As the COVID-19 pandemic swiftly swept the world back in March, parents and children alike were ushered into their homes as businesses and schools closed due to the shelter-at-home orders. For many parents, this meant having to make huge adjustments to keep their children busy while also working from home. A large number of parents took on the role of not only being “Mom” and “Dad,” but also being stand-in teachers and educators, especially in lower income households where students reported not having much interaction with their real teachers. But what about the essential workers who could not stay home with their kids? And how did the parents of special needs students and English language learners cope with losing the help and support they had previously gotten from their child’s school?

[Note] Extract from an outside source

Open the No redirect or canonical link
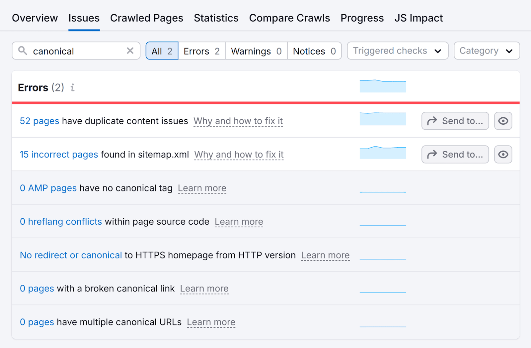Image resolution: width=531 pixels, height=348 pixels. click(x=70, y=255)
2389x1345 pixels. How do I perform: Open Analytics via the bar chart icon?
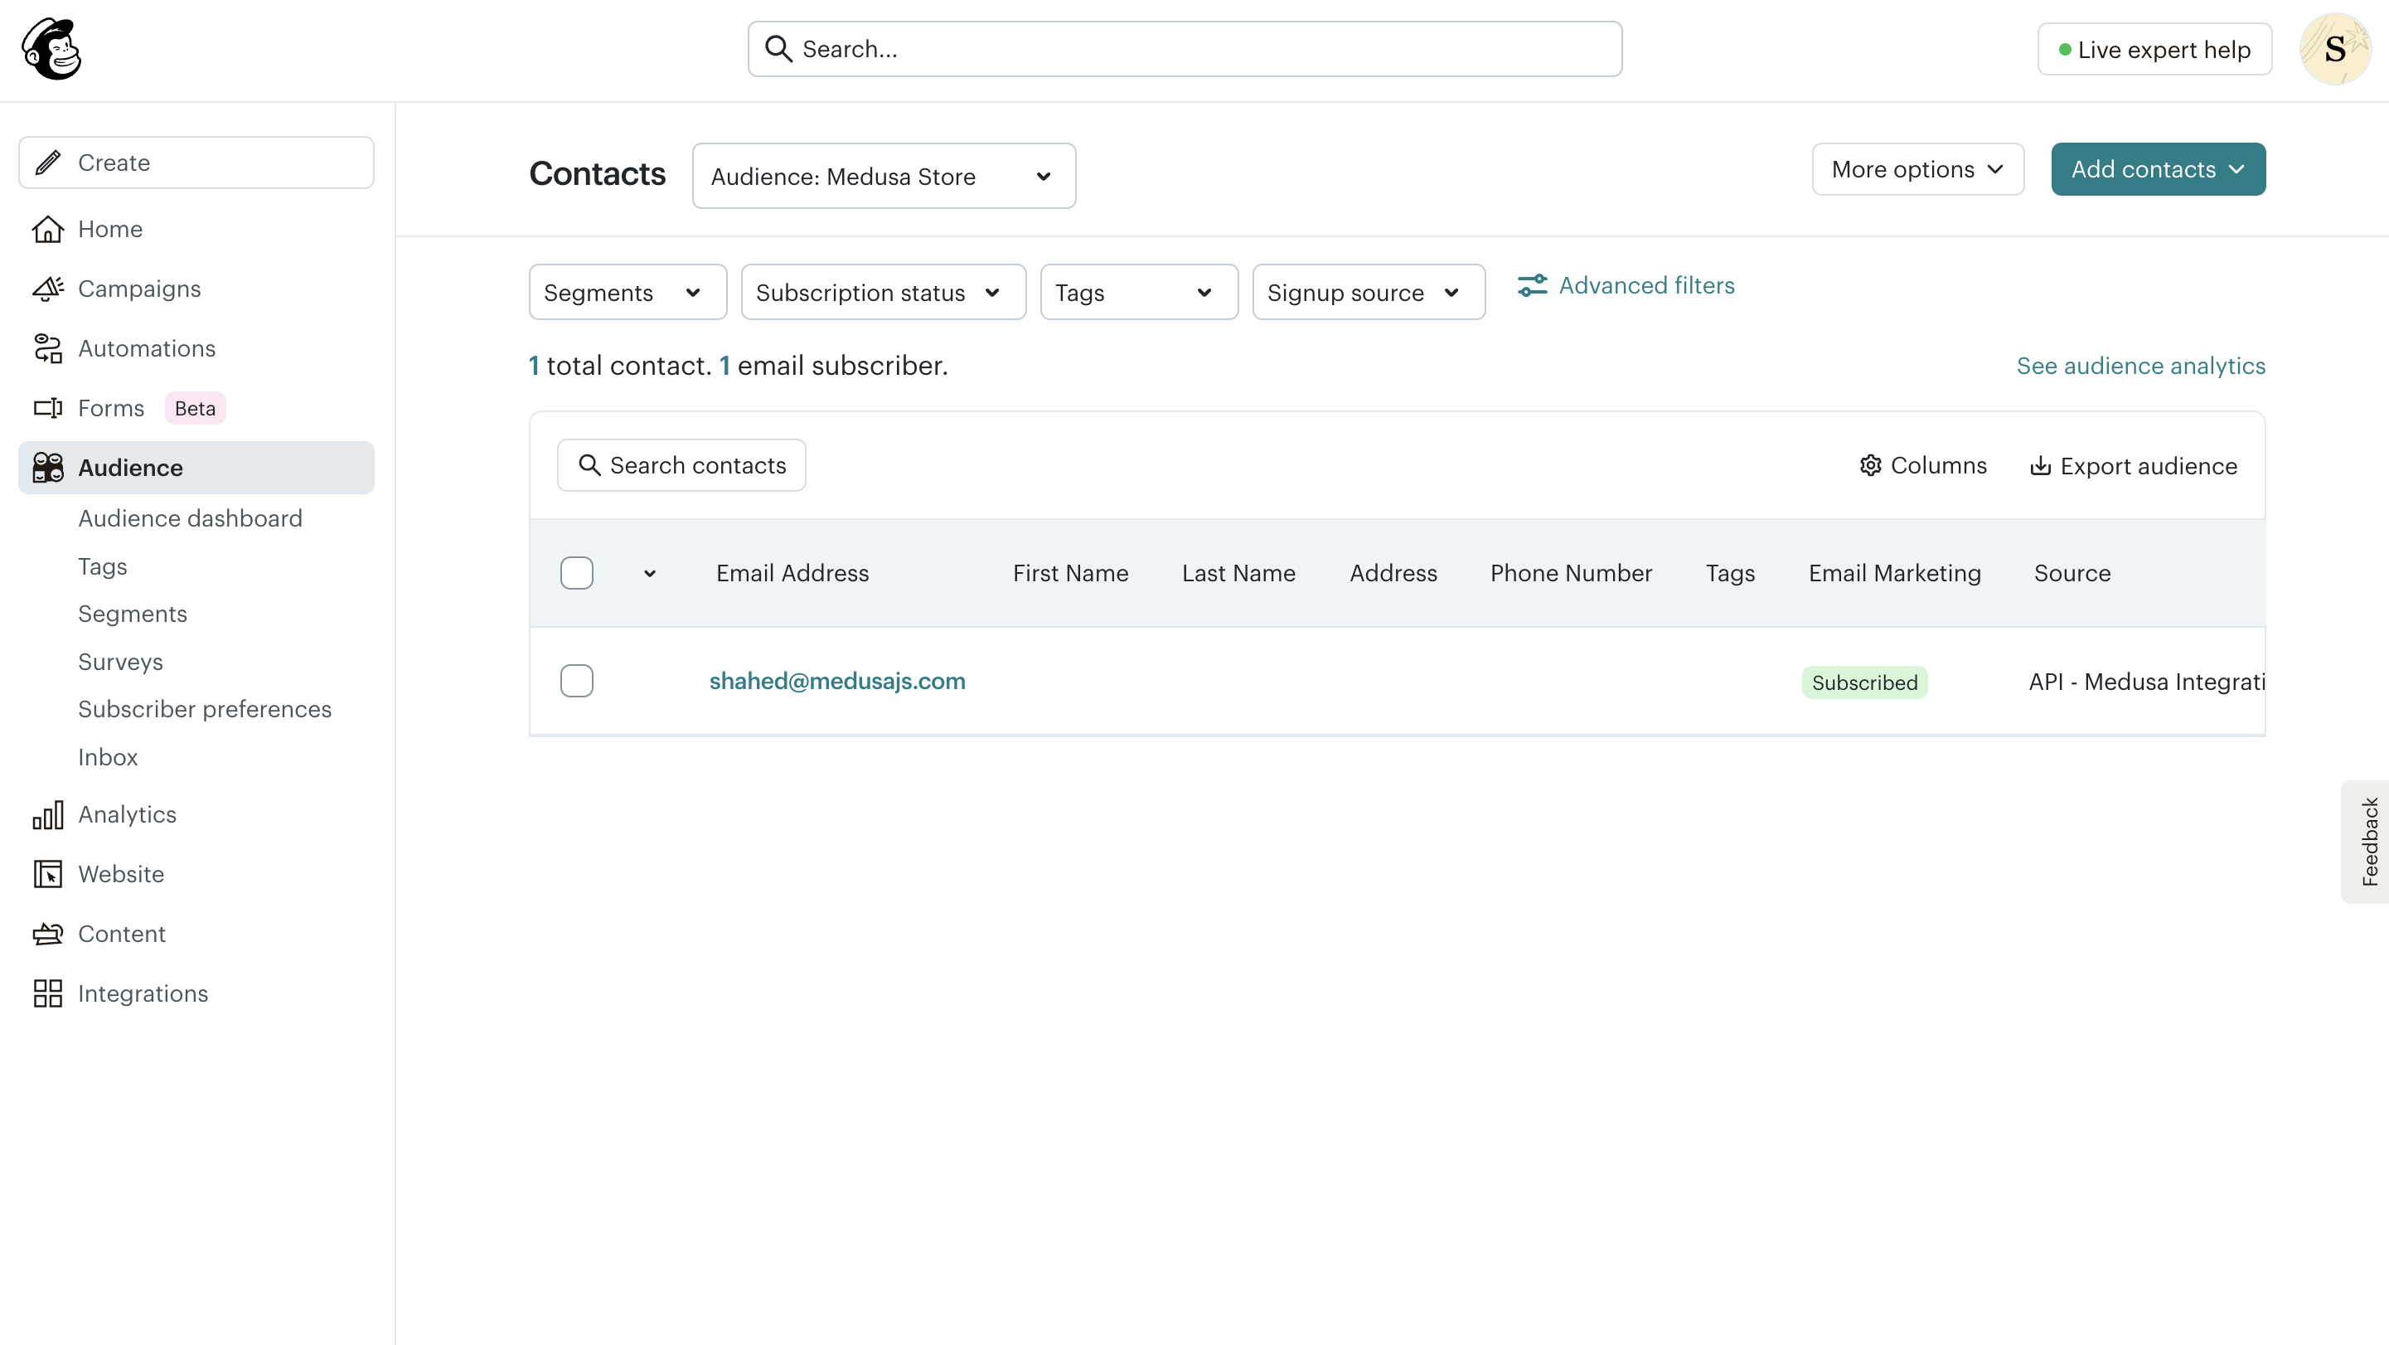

Pondering the unique obstacles presented in these scenarios has led us to examine an often overlooked consequence of the Corona Virus pandemic:
People may never look at childcare the same. Or will they?
When you crunch the numbers, America has seemingly always made childcare a top priority—or at least they have in the past 40 years or so. According to the a 2013 paper written by two professors from the University of Sydney and the University of Pennsylvania, per-child spending on childcare in the U.S. increased 2,000 percent from 1970 to 2000. Could this be not because parents have begun to care about childcare more in the last 40 years, but that many parents no longer have the time to be stay-at-home caretakers?
The National Center for Educational Statistics (NCES) reported that the overall percentage of kids ages 4 to 5 years old who were enrolled center-based care before kindergarten, such as preschools and childcare facilities, was higher in 2012 than in 1995. In contrast though, the percentage of children in home-based care (with a non-relative) was higher in 1995 than in 2012 (7% vs 11%, respectively).
As the effects of the pandemic continue to wane on and a large number of parents begin to lean in favor kids returning to school, there has been great debate over whether or not this is the best course of action for children.
On the one hand, it is obviously safer for students to continue distance-learning from the shelter of their own homes. However, many parents argue that the quality of education provided from at-home, online learning will set a whole generation of students behind.
NCES reported in a study of first-time kindergarteners’ academic skills and learning behaviors that children who’s primary care arrangement mostly included home-based relative care tended to score lower in reading, math, and cognitive flexibility compared to their peers who had attended center-based care.
As children are asked to continue their studies from home, it begs the question of what will happen to low-income essential workers who cannot afford this center-based care.
In California, the cost of a typical day-care center is now equal to almost half of the median income of a single mother. The typical family paying for any child care spends about 10 percent of their income on it, far more than in most similarly rich countries.
Thankfully, the Los Angeles Board of Supervisors allocated $15 million in federal stimulus funding toward child-care vouchers for essential workers and low-income families.